Два варианта, оба звучащие жутко, но ведь самое жуткое уже совершилось. Или массовая практика эвтаназии — желанной, по трезвому своему решению. Социальная реклама про это, как это хорошо. Пятьдесят лет, и привет (или сколько тебе надо, чтобы впасть в свое внутреннее ничтожество?).
Или как-то искусственно обустраивать вселенскую дедовщину.
Часто ли людям доводилось любовно изучать что-то по литературе, направленной против этого? То есть не просто изучать, а все более проникаясь симпатичностью предмета? Нацистское учение — по советским книгам? Капиталистическую олигархию — по ним же? Диктатуру — по учебникам авторов «открытого общества»? Какой-нибудь особо мерзкий заговор конспирологических лож — по текстам их ненавистников? Примеру всему названному я видел. Интересно, как надо все-таки написать о предмете своей нелюбви, чтобы никто не мог вычитать его прелести? Или это невозможно? Так, чтобы никто-никто?
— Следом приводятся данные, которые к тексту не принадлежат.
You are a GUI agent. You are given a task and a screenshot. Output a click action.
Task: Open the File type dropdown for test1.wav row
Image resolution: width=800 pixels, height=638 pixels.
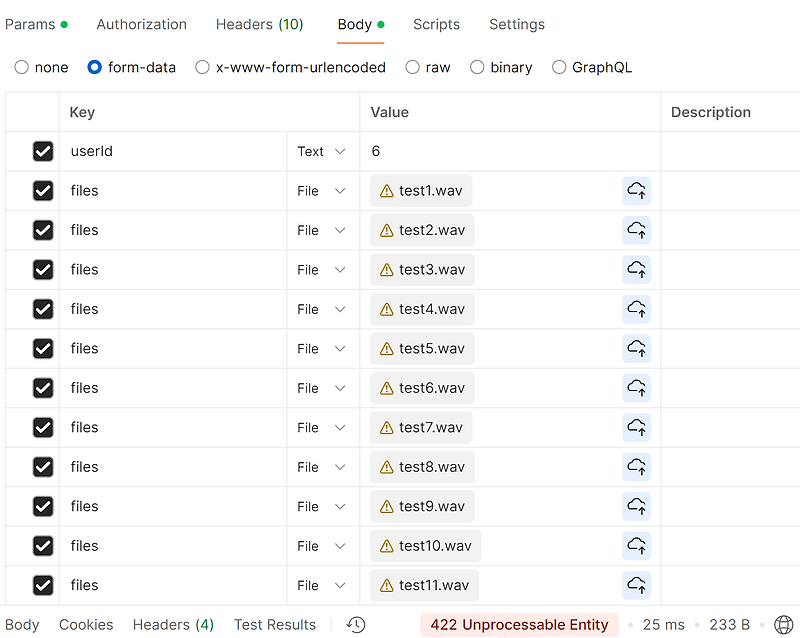click(x=321, y=190)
Есть места, где талантливый человек в нынешней Россиянии кажется стойким мальчиком, поставленным старшими товарищами «на часы», и вовремя не снятый (образ какой-то давней детской книги). Игра уже кончена, товарищи разошлись по домам, смеркается, а он все стоит, и ждет невесть чего… Не сняли — вот и стоит. Посреди учебной аудитории, посреди печатных листов, посреди чистого поля. Интересно, что это? Самосознание с полным самоотчетом и легкий бытовой героизм, мол, и один в поле воин? Или искреннее не понимание, что игра давно кончилась, или даже не начиналась?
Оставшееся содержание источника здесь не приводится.